++++ INPUT RECORDS ++++

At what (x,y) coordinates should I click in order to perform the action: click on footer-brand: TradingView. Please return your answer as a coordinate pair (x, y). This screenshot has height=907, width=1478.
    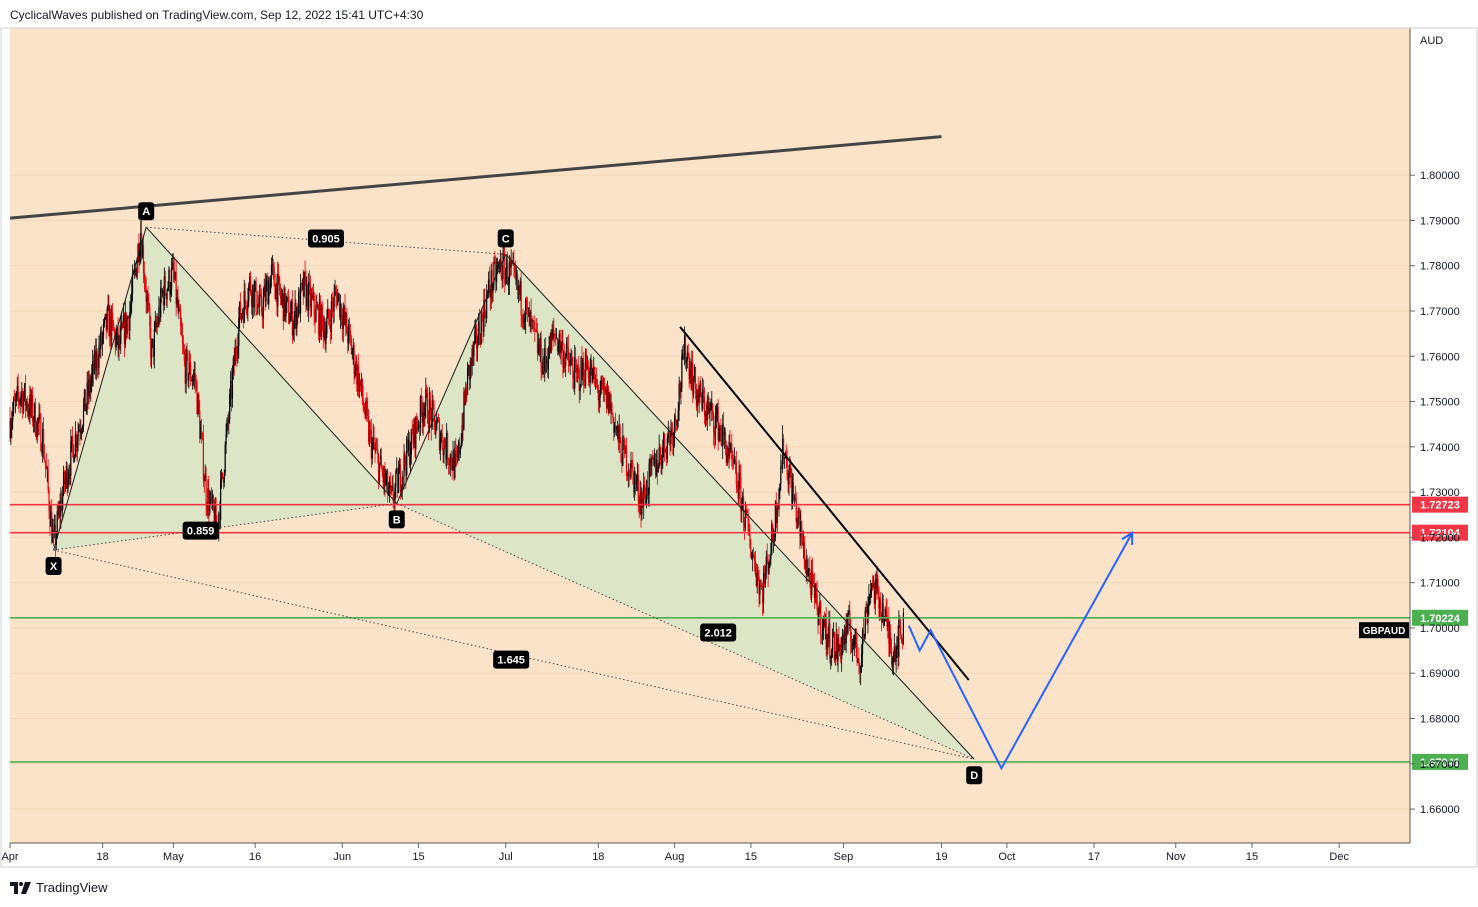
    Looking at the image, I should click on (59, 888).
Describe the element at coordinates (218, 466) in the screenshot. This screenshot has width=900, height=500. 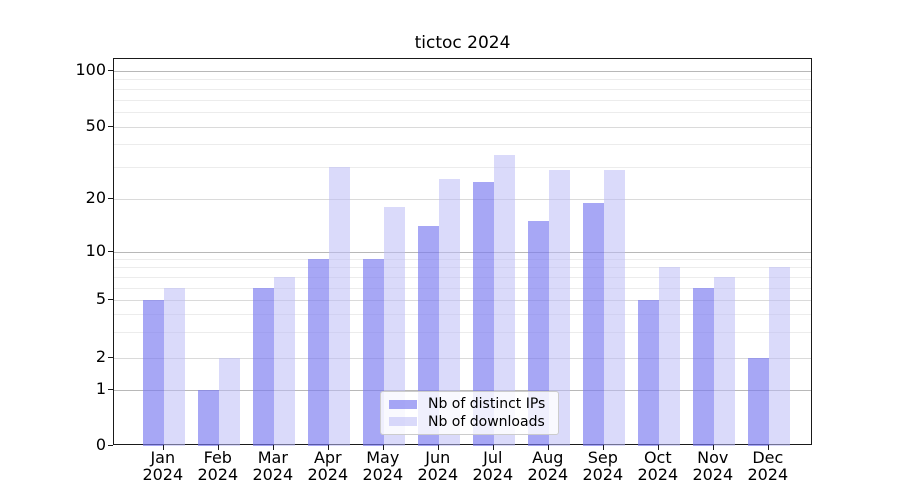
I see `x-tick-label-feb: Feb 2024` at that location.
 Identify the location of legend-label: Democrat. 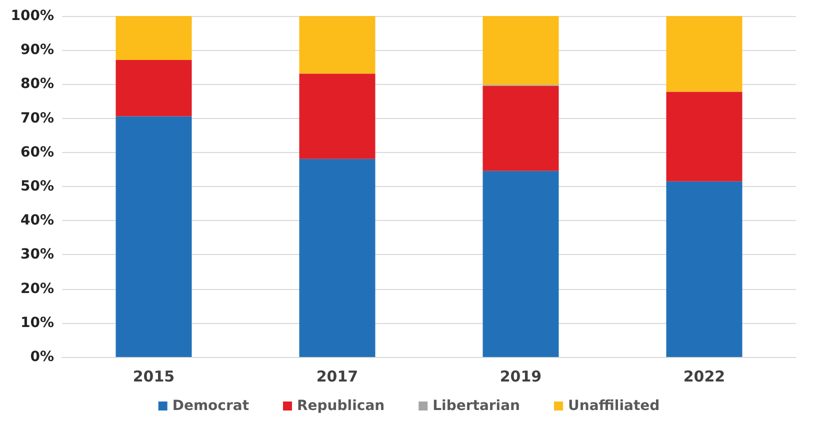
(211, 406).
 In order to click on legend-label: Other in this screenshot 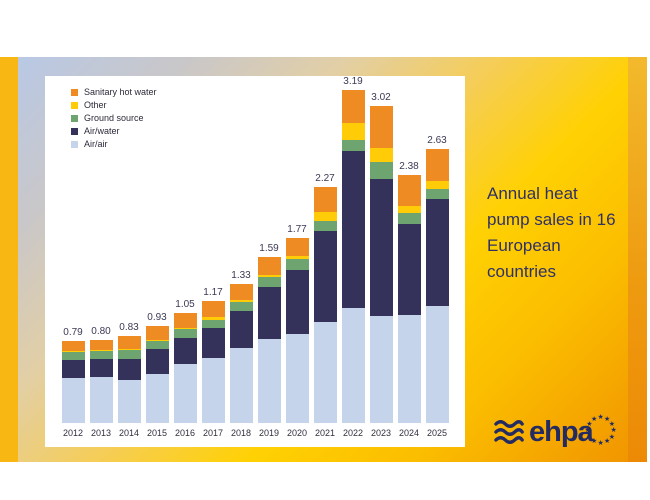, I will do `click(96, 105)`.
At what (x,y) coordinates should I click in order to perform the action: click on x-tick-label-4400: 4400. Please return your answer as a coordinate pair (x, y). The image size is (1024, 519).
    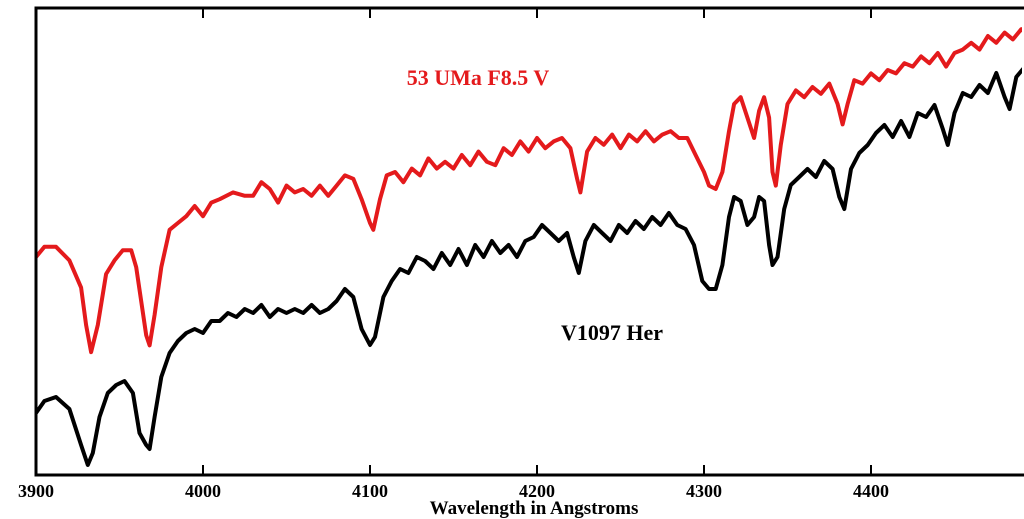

++++

**ASSIGNED TASK**
Please count the lines in the listing above that contain the word "action", and reply with only that number.

**TASK ANSWER**
2